Looking at the daily, we can see trend exhaustion into the most recent lows on both RSI and AO but daily structure is still bearish. We want to see this higher-low lead to a higher-high to validate our view, which here would mean OTHERS closing the daily above the August open at $277bn (and the 360dMA). If we see that, I would expect alts to continue higher towards the Q4 open at $300bn, above which I think we're retesting the most important level on this index which is that 2025 open. If we reject at $277bn and can't shift that structure bullish, I would expect OTHERS to trade lower again and attempt to mark out another-higher-low above $212bn, failing which we have continuation of the bearish trend since September and potentially a major shift on the higher timeframes.
OTHERS/BTC
Weekly:

Looking at OTHERS/BTC on the weekly, as mentioned after 10/10, alts marked their low right where Dec 2020 marked its low and marginally above where Dec 2017 and August 2019 marked their lows. We have been in a 4-year downtrend since Jan 2022 for alts vs BTC, and it really would be absurd if after all of that we got an historic capitulation candle that marked a cyclical bottom for alts vs BTC right where it has historically done so.
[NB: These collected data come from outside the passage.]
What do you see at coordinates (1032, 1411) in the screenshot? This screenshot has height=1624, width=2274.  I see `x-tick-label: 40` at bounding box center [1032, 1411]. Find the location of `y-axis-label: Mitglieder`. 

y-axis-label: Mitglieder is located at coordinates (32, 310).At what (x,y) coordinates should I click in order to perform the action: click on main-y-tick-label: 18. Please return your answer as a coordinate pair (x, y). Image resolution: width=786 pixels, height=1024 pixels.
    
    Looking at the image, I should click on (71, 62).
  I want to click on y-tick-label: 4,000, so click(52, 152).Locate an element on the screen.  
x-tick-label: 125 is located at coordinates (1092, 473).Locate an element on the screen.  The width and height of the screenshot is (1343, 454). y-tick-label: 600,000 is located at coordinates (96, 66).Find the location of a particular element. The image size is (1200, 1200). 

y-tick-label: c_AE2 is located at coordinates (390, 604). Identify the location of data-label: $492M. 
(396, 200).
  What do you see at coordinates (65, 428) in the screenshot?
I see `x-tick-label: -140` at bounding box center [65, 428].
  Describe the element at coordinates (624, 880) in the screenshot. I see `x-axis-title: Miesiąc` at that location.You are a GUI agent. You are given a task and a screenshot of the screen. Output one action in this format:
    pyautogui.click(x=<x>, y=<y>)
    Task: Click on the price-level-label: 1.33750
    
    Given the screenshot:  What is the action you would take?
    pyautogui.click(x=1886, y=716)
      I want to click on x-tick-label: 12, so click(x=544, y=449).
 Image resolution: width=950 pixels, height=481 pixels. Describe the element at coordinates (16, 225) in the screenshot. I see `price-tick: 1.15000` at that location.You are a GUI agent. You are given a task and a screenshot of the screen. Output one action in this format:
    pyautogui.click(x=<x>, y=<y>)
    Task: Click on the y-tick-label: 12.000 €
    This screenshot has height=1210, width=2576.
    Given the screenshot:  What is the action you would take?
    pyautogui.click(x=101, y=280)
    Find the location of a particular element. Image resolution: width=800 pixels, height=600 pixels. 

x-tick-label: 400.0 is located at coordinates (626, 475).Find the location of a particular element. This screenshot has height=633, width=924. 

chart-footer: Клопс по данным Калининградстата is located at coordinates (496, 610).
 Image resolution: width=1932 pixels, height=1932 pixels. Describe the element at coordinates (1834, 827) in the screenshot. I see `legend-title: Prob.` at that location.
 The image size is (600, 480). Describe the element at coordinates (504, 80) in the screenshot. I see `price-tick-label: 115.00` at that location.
Something something 'the funniest outcome...' - but seriously, we now have a very clear view on alts vs BTC because we have a bullish engulfing last week that marked out a higher swing-low above the Liberation Day lows at 2.1mn BTC, and thus if we now close the weekly below last week's low it's a pretty clean invalidation for any bullishness here on alts. If we do see 2.1mn BTC closed below, that's a very long way down to potentially backfill the wick and that would be continuation of this 4-year bear trend for OTHERS/BTC; whereas, if OTHERS/BTC can find some momentum after last week's close and push above the yearly VWAP and then close above that swing-high at 3mn BTC, we have bullish weekly structure after the largest capitulation event in altcoin history. Kinda binary and kinda high R/R if the bears are not right and we are not going to continue trending lower for alts vs BTC.
Daily:

Finally, turning to the daily, we can see how that September swing-high is confluent with the 360dMA, above which we have not closed since December 2024. Daily structure is (marginally)bullish here after the close a couple of days ago but we do now have quite a lot of overhead resistance into 2.6mn BTC, with the yearly VWAP and 90d rolling VWAP, as well as the 200dMA right here. If we can mark out a higher-low above 2.3m BTC early this week (as it currently looks like we are doing) and then push through 2.6mn BTC and reclaim it as support, I think we retest that 3mn BTC area over the next week or two and then we can assess whether we're rejecting and returning to range lows or we actually have the momentum for a breakout now that everybody has been convinced an index of alts will never broadly outperform Bitcoin again (4 years into a downtrend).
I hope you've found some value in the read this week!